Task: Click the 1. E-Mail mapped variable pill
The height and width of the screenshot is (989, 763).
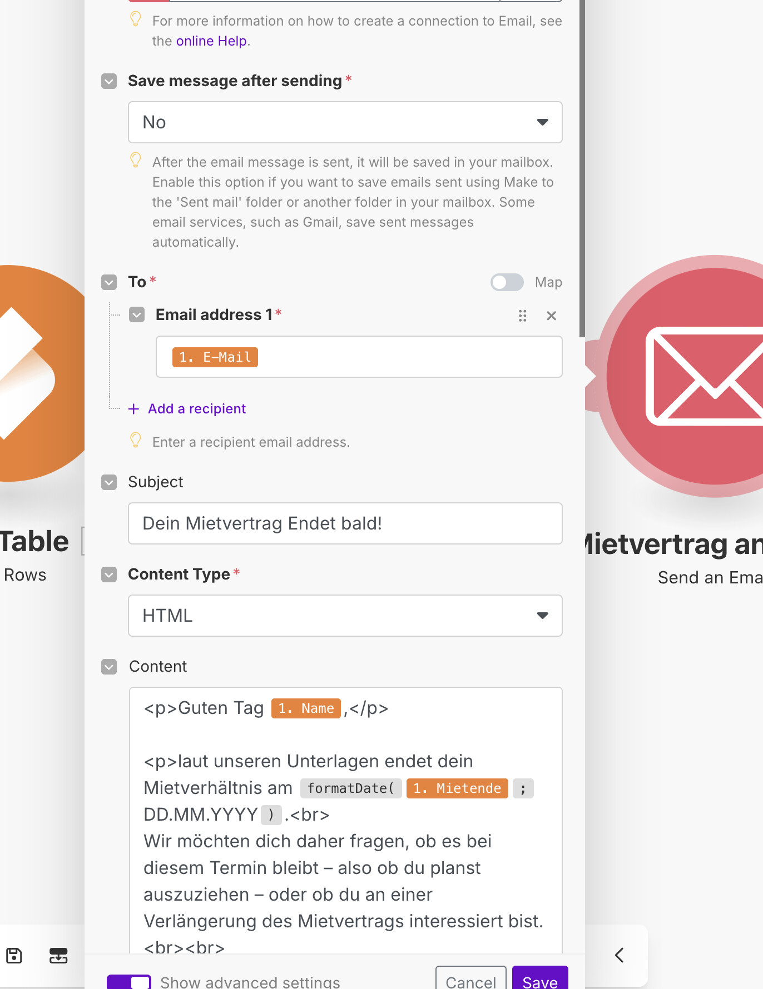Action: pos(215,357)
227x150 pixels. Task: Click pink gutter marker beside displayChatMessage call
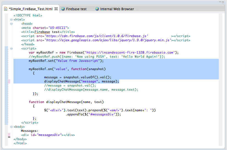tap(9, 81)
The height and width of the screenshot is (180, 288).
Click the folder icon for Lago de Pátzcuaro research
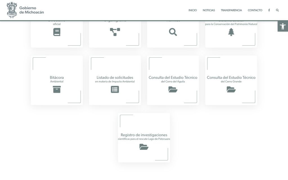coord(144,147)
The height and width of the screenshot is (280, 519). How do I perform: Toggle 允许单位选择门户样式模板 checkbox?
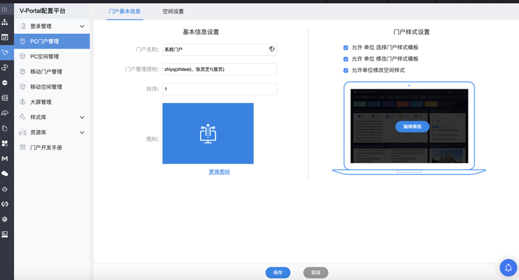click(346, 47)
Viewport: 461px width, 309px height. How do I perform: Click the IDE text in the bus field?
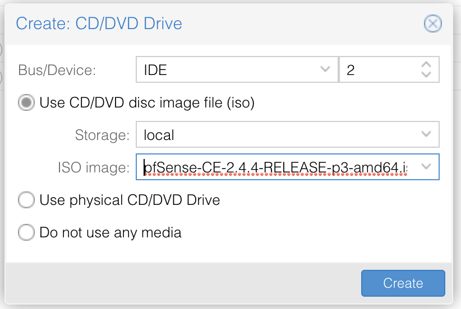pos(155,70)
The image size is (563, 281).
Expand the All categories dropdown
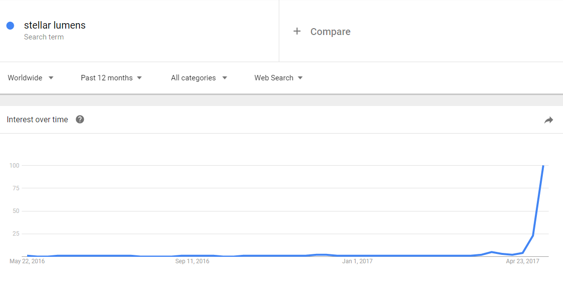point(198,78)
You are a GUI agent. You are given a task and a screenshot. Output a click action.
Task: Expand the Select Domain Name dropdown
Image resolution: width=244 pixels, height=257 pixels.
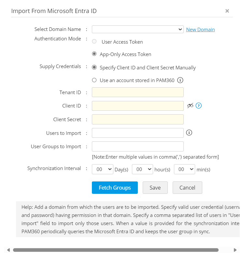click(x=138, y=29)
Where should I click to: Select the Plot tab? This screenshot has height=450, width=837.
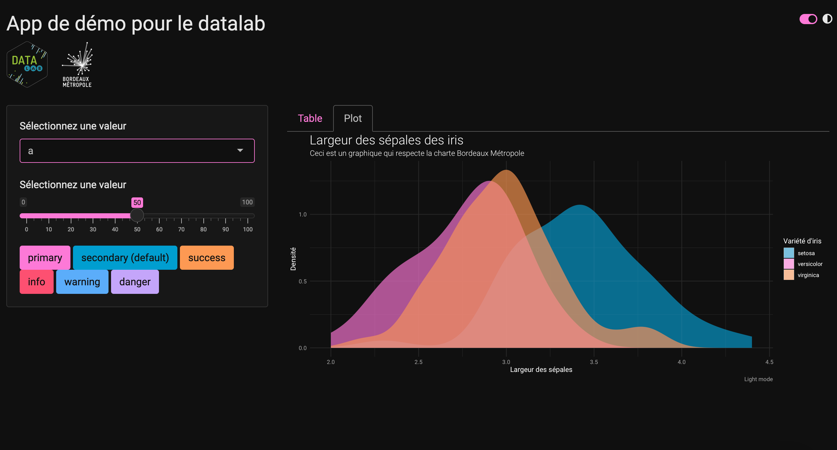click(x=353, y=118)
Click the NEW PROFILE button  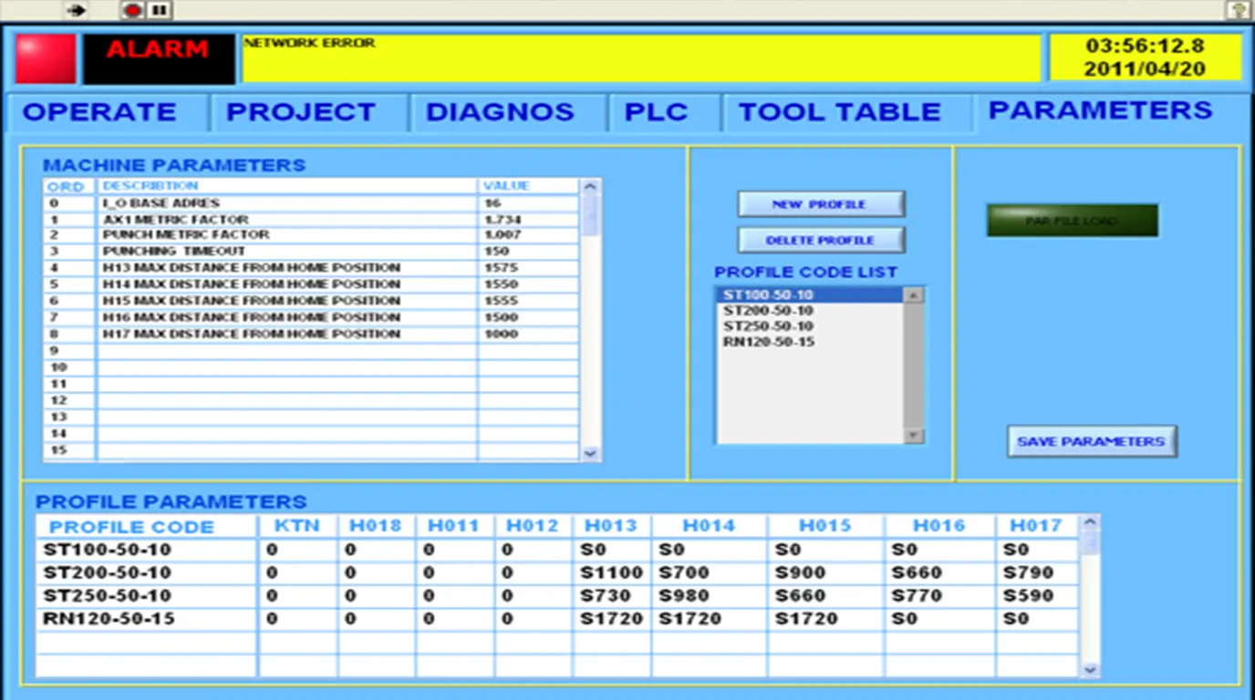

THE PROBLEM ->
Exclude the pictures and give back the rest of the data above exactly as written.

WRITTEN SOLUTION ->
Task: Click the 1. E-Mail mapped variable pill
The height and width of the screenshot is (989, 763).
Action: pos(215,357)
227x150 pixels. Task: Click pink gutter marker beside displayChatMessage call
tap(9, 81)
The height and width of the screenshot is (180, 288).
Click the folder icon for Lago de Pátzcuaro research
coord(144,147)
The height and width of the screenshot is (280, 519). How do I perform: Toggle 允许单位选择门户样式模板 checkbox?
click(346, 47)
Viewport: 461px width, 309px height. How do I perform: Click the IDE text in the bus field?
pos(155,70)
The image size is (563, 281).
Expand the All categories dropdown
point(198,78)
You are a GUI agent. You are given a task and a screenshot. Output a click action.
Task: Expand the Select Domain Name dropdown
Image resolution: width=244 pixels, height=257 pixels.
click(x=138, y=29)
Where should I click to: Select the Plot tab? This screenshot has height=450, width=837.
click(x=353, y=118)
Click the NEW PROFILE button  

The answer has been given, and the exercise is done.